Crude oil prices tumbled into the close Thursday, while energy stocks saw a slight bounce on news that Halliburton was looking to acquire Baker Hughes. That provided a variety plays, the CNBC "Fast Money" traders said.
"It's fantastic if you're driving a giant SUV. That's fantastic. But actually if you're a roughneck in the middle of Texas, I'd be a little concerned at this point in time," Brian Kelly of Brian Kelly Capital said. "I think with the Baker Hughes news, that doesn't necessarily put a bottom in oil, but it may put a bottom in the oil-service stocks because everybody will be out there, betting who's next. And they actually have diverged from oil, if you noticed, since the middle of October."
Kelly said that his play would be Occidental.
"Harold Hamm, he's in the news now, but he took off all the hedges. So, this means he's all in," he said. "This company is completely levered to the price of oil. And right here at $52, I'd buy it."
Crude oil closed down $2.97 at $74.21 per barrel, its lowest since September 2010.
Private Advisor Group's Guy Adami said that Schlumberger was worth a look.
"This Baker Hughes deal, you wonder if it gets through the Justice Department," he said. "On selloff today, given what's happened, SLB looks interesting."
Dan Nathan of RiskReversal.com said he wouldn't chase oil stocks based on the merger talk.
"To me, this isn't exactly a deal out of a position of strength," he said. "To me, it looks like a proposed deal out of a position of weakness."

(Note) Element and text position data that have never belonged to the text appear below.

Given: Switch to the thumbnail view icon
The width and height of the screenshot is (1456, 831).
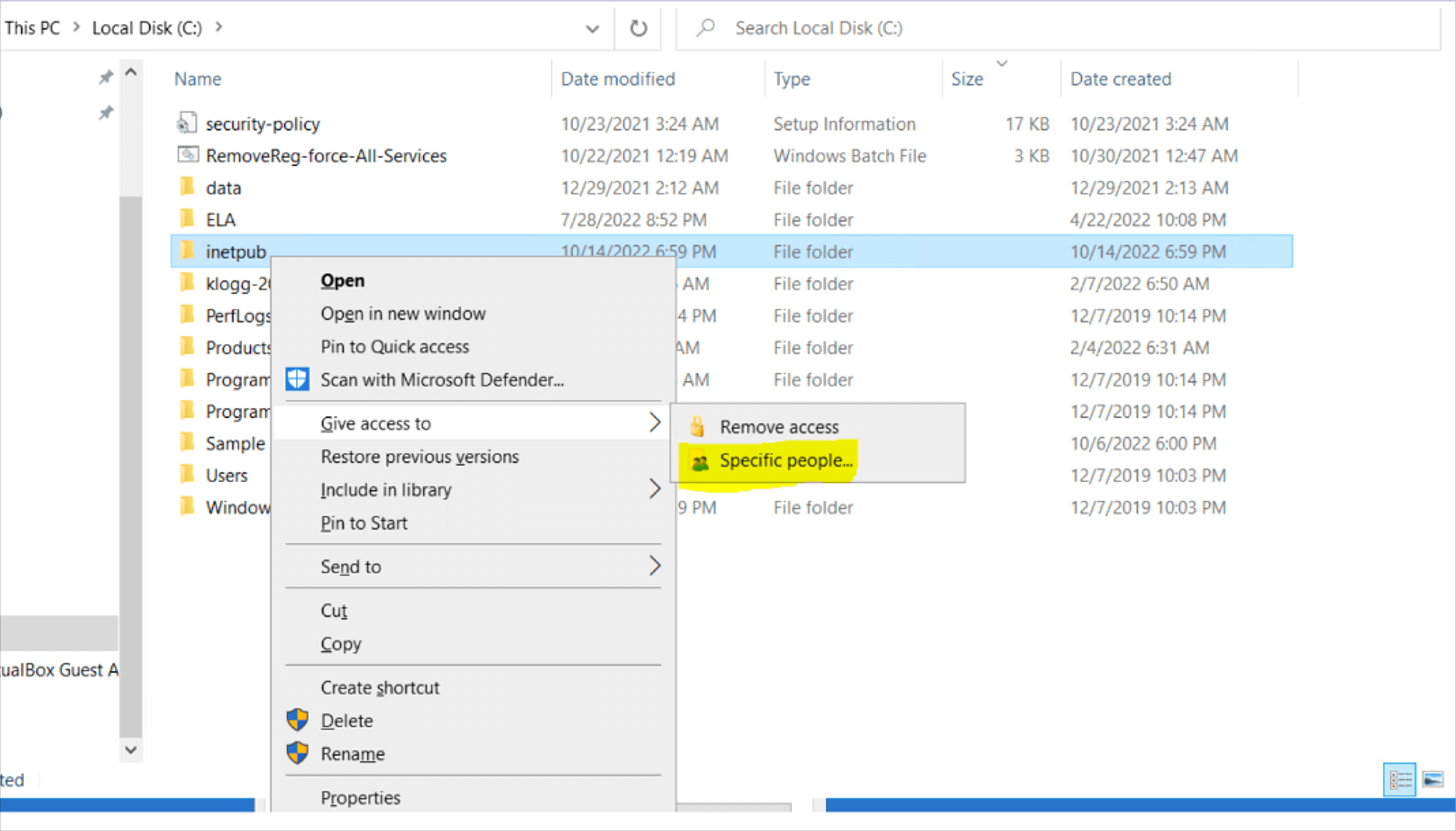Looking at the screenshot, I should [1431, 780].
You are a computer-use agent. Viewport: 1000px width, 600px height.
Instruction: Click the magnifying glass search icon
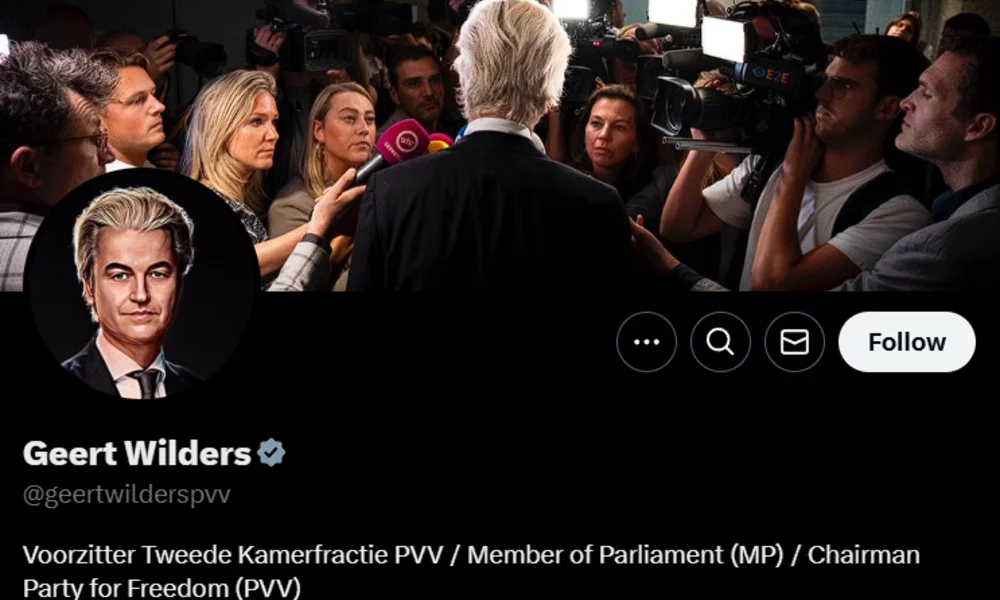720,342
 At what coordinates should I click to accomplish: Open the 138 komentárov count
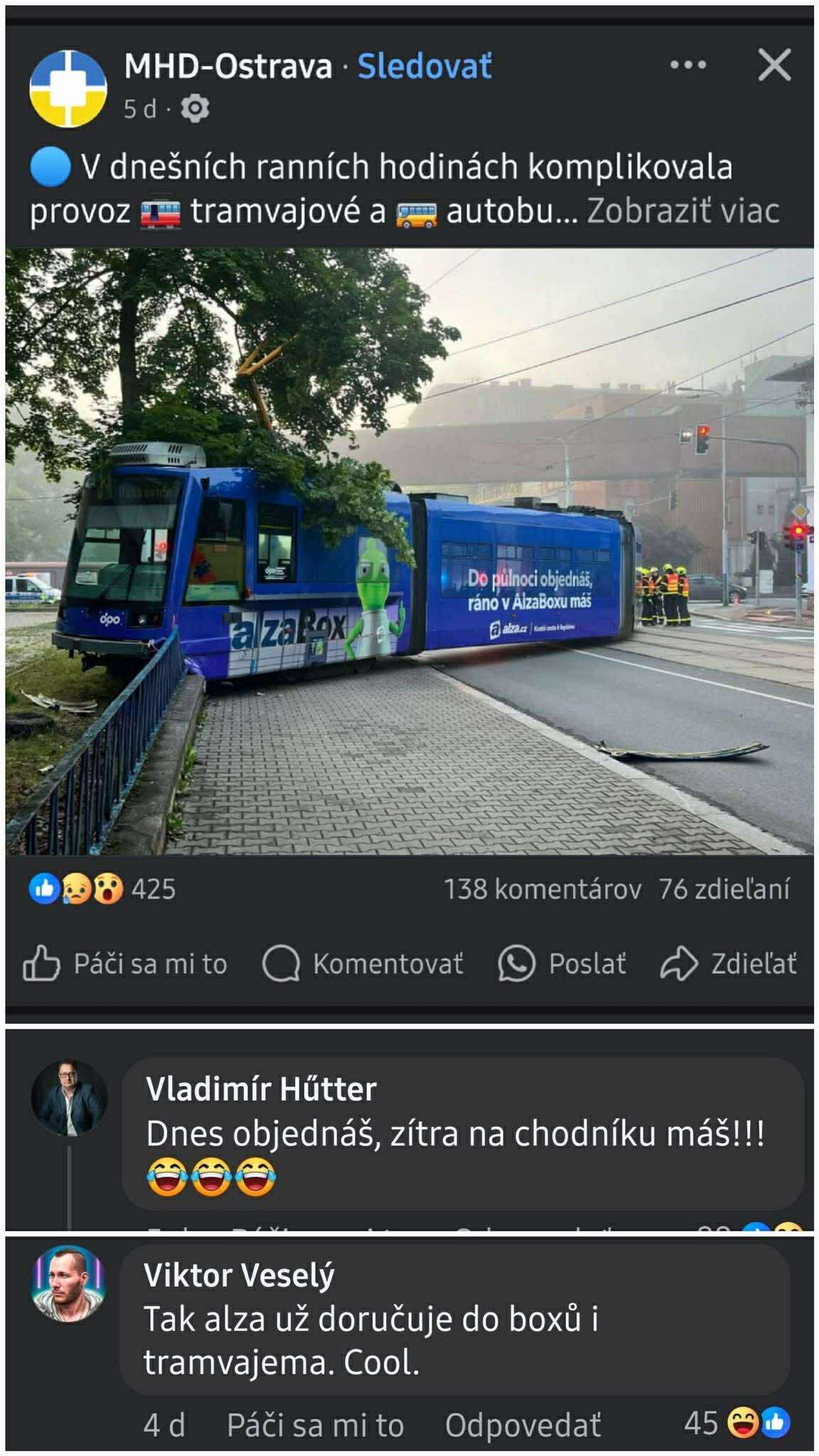(x=542, y=889)
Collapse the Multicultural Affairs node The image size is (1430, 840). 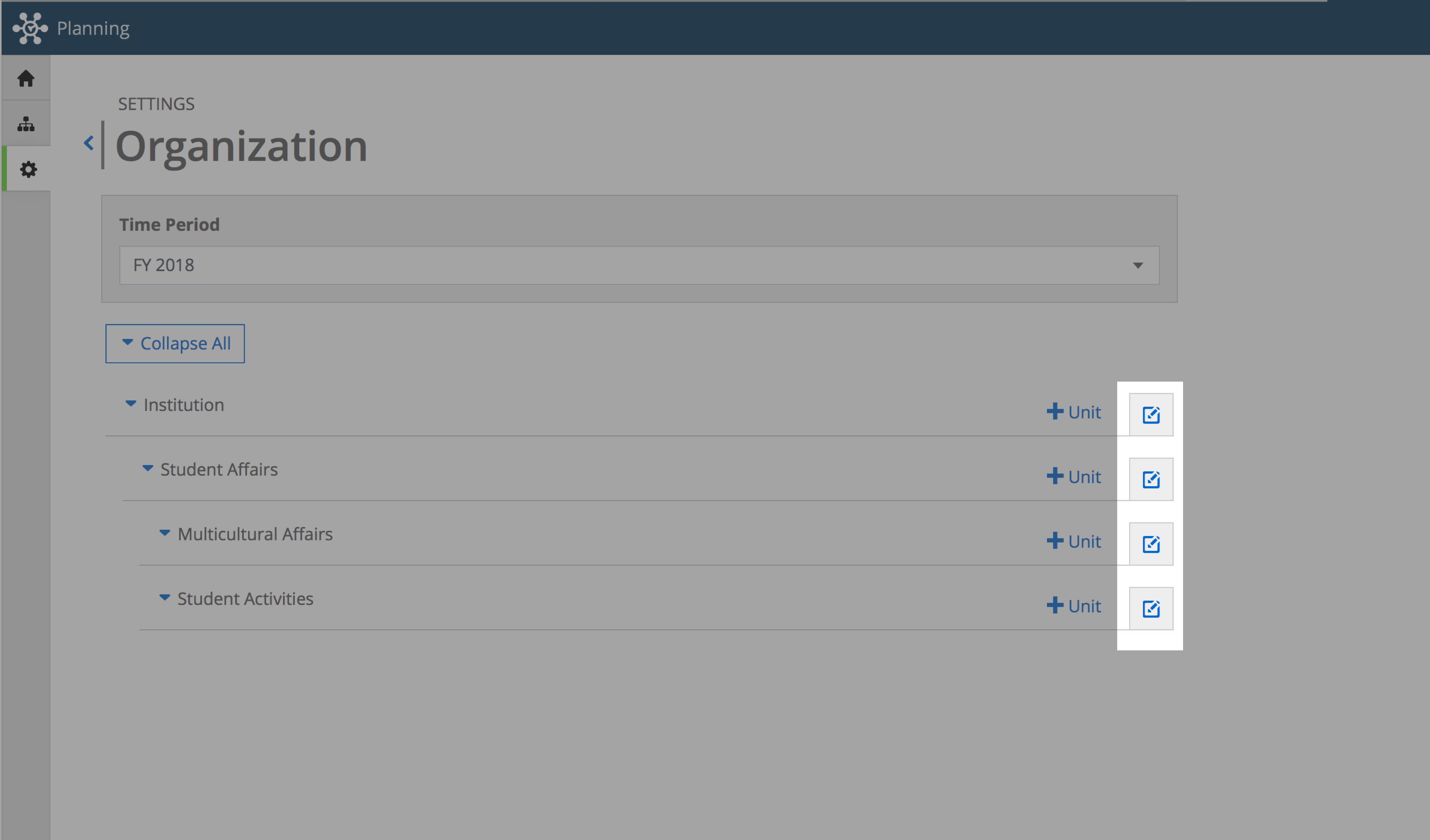[x=165, y=533]
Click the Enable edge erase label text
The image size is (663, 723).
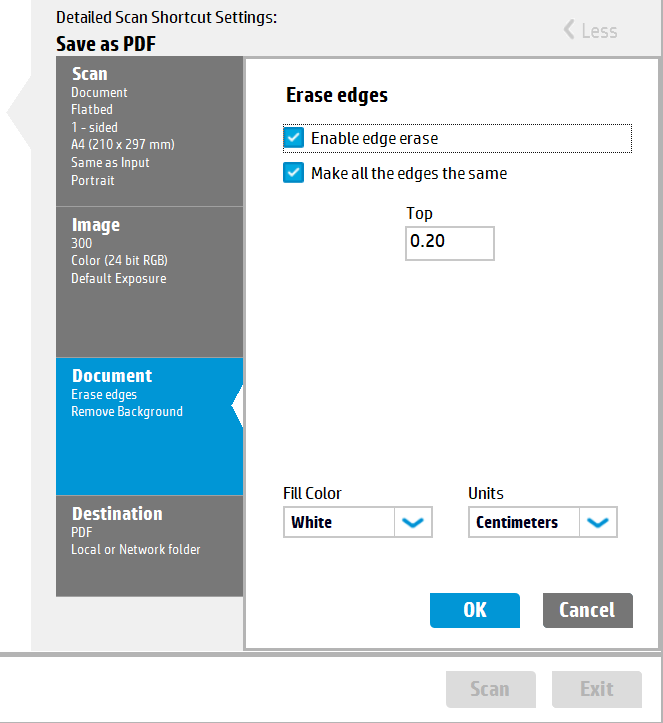point(374,138)
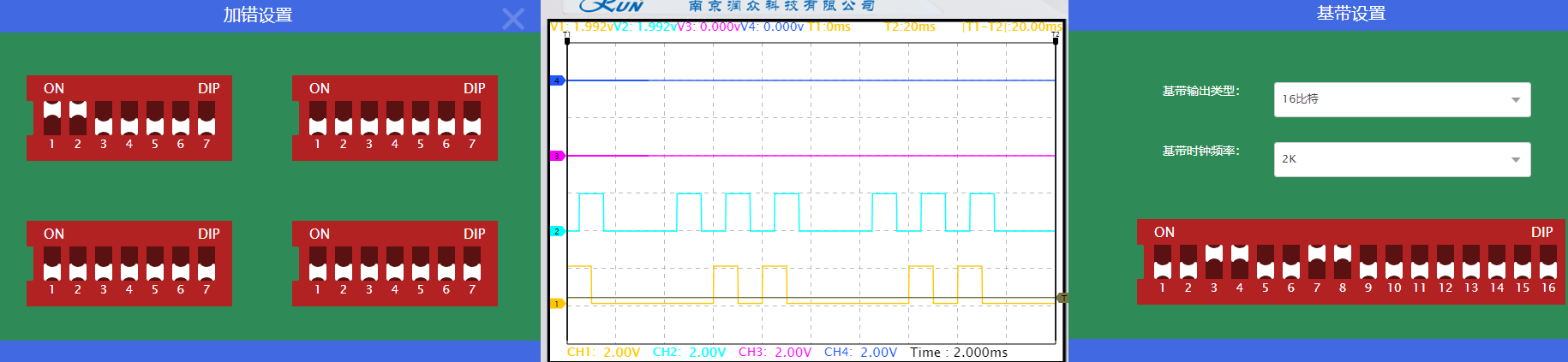Screen dimensions: 1568x362
Task: Flip switch 7 in bottom-left error DIP block
Action: [x=206, y=264]
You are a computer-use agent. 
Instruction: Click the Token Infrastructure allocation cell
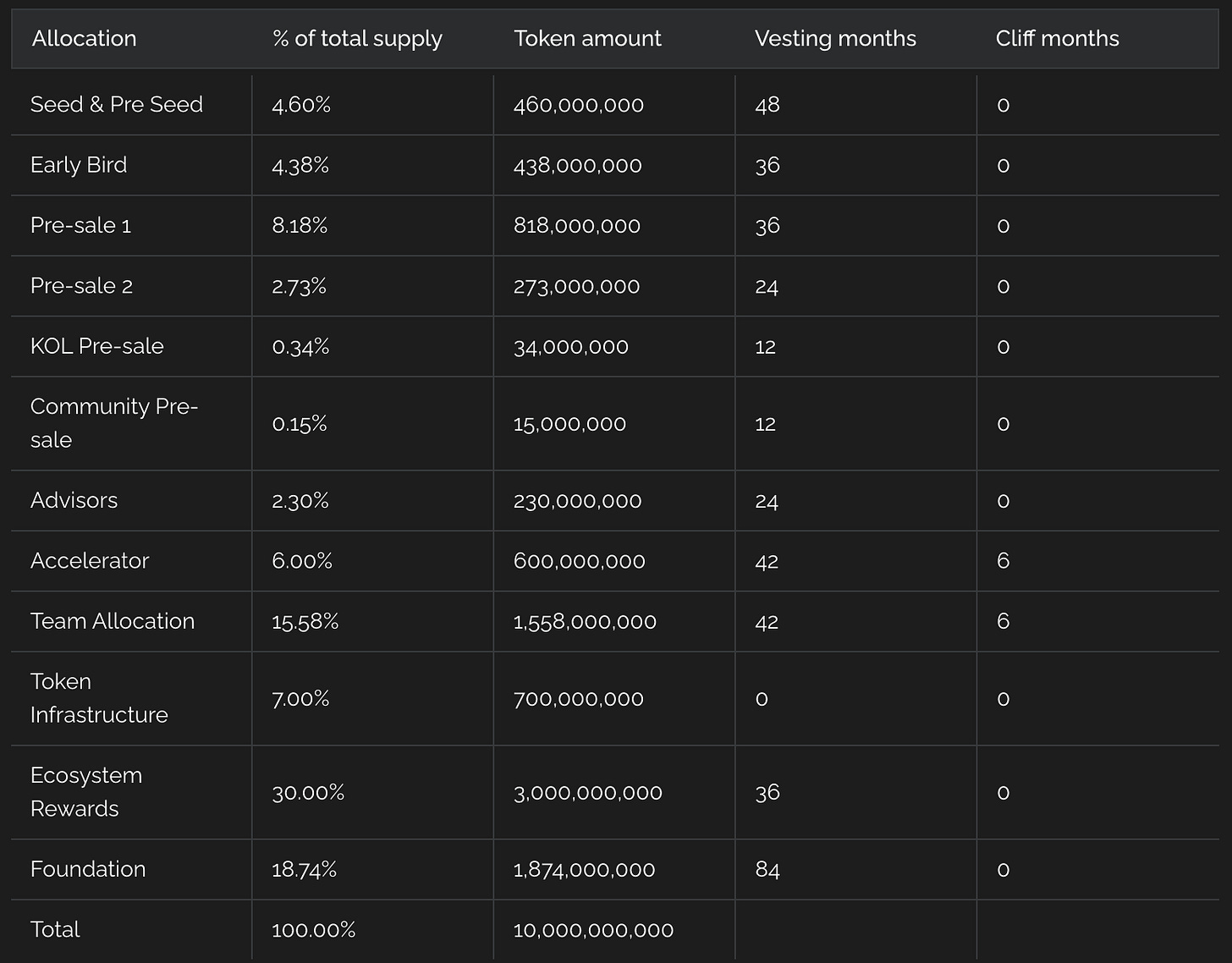point(99,698)
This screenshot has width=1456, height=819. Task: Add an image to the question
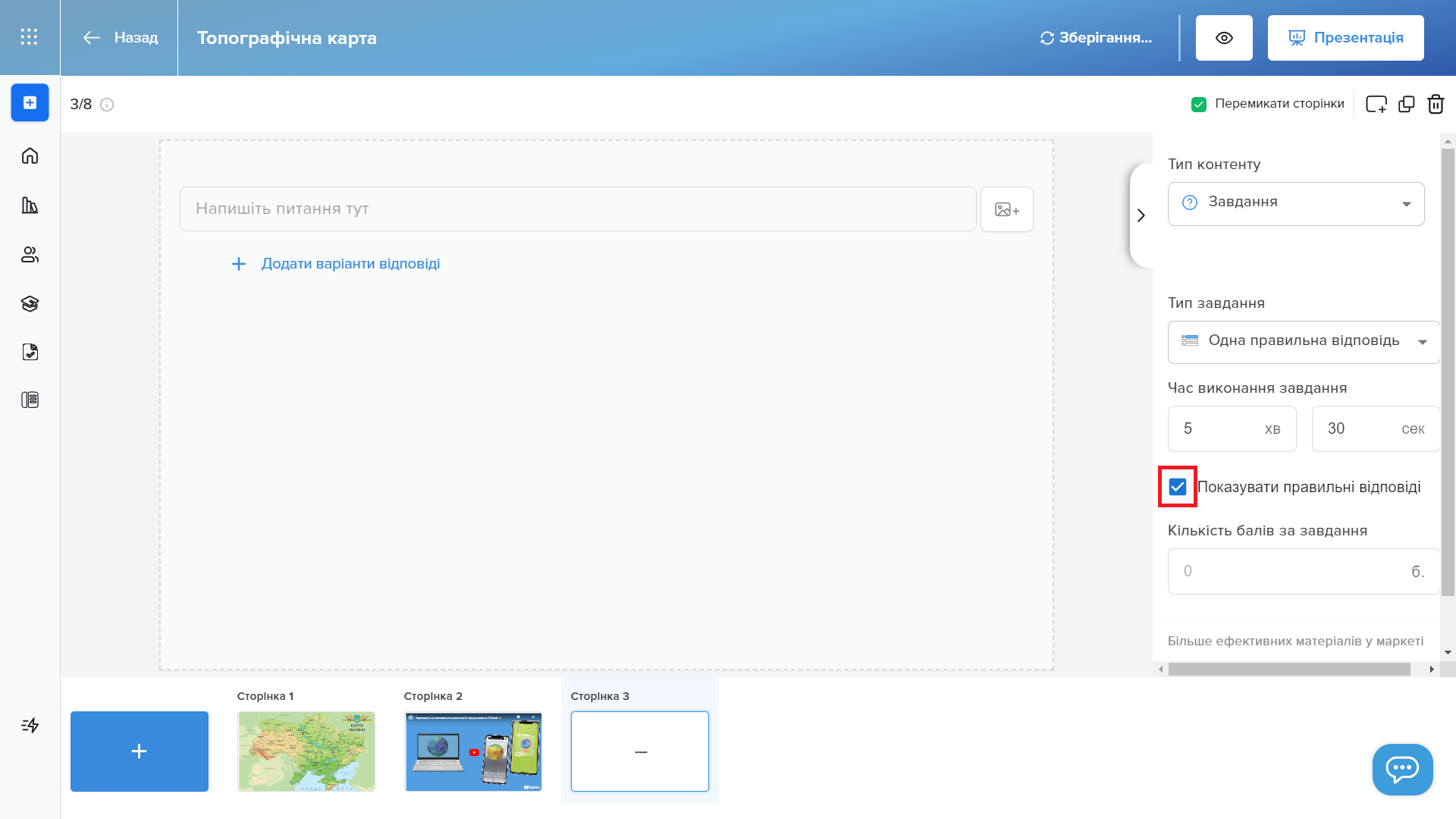point(1006,209)
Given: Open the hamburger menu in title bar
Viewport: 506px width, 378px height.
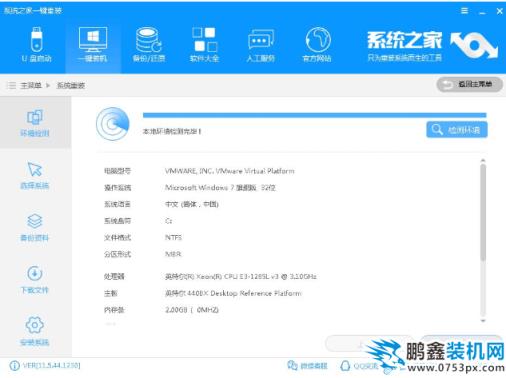Looking at the screenshot, I should 464,11.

Crude oil likely has further to fall, TradeMonster's Pete Najarian said.
"Even today, take a look at the price action in oil. That does not look like a demand issue to me. I didn't see any releases about demand falling off or anything like that," he said. "I still contend that it has all to do with guys that have been levered up, and there's margin calls being called. And you see these huge moves in oil you don't normally see."